Mr. Obama became President at a fortuitous time. During his eight years in office, the DJIA compounded at an annual rate of 12.1%. But, had you bought stocks on the dawn of the new millennium, on January 3, 2000, your compounded return would have been only 3.9%. That modest performance reflects the bear market that began in March 2000 and ended in March 2003; and the one that began in October 2007 and ended in May 2009. If one goes back 100 years, stocks, as measured by the DJIA, have compounded at 5.9% – a reasonable assumption for future prospects, considering what the last century saw: a world-wide depression, two world wars and numerous smaller ones, a cold war that lasted forty-five years, the deaths in office of three presidents (one by assassination), a bout of inflation that sent Treasuries to 20% yields, the first attack on American soil since the war of 1812, and a credit crisis that nearly sent financial markets into a tail spin. But it was also a period that highlighted American creative genius, that saw the Country land a man on the moon, and which witnessed revolutions in farming, manufacturing, transportation, merchandising, electronics, computing and communications.
There have been structural changes in markets. Among them has been the shrinking of the number of publically traded stocks, and the concomitant increase in value of those that survived. According to the Carlyle Group, there are 3671 companies listed on U.S. stock exchanges today. Twenty years ago, there were about 7300, yet the value of publically traded stocks today – about $27 trillion – is double the value of all publically traded stocks in 1997. What happened? Private equity allows start-ups to wait longer to go public. Mergers and bankruptcies caused the disappearance of many micro and small-cap stocks. Also, passive strategies have limited the number of shares available for trading. Since the millennium, about $1.7 trillion has been invested in index funds, ETFs and other similar strategies, while funds actively managed have seen about $1.4 trillion in outflows. Equity derivatives have affected valuations, altering the nature of risk. And, over the past eight years, the Fed purchased over $4 trillion in government and agency debt. That has ended. The yield on 30-day Treasury Bills has risen from 0.26% on September 30, 2016 to 1.29% now. Over the same time, the spread between Investment Grade Corporates and the 10-Year Treasury has narrowed from 191 basis points to 137 basis points, implying a willingness to assume more risk.

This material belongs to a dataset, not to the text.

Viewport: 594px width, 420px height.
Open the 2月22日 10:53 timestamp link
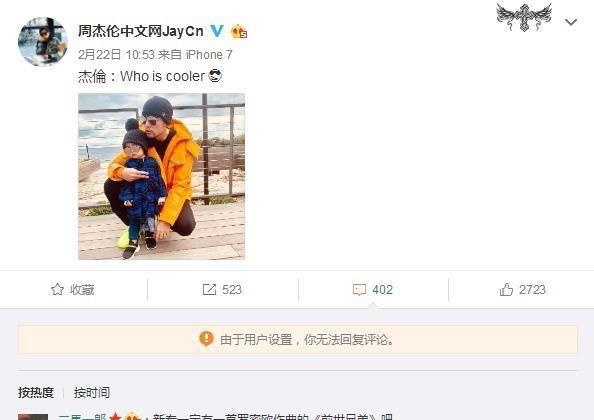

In response to Mr. Buffett’s quote in the rubric at the top of this essay, I suspect people are neither greedy nor fearful. They are somewhere in between. But, keep in mind, investing is for tortoises, not hares. Avoid being cute or believing every seer. Think long term and maintain perspective.
The only addition I would add to the wisdom of J.P. Morgan quoted at the start of this essay is that over the long-term stocks rise; though returns can be negative for a decade or more. The caveat: our democracy, entrepreneurship and capitalism survive. Warren Buffett recently predicted the DJIA will hit 1,000,000 in the next hundred years. One’s first reaction is that the Wizard of Omaha is losing it; but 1,000,000 on the DJIA from the current level implies compounded annual returns of 3.7%, easily doable, as long as our democracy stays strong. My guess is that my great grandchildren will see that happen.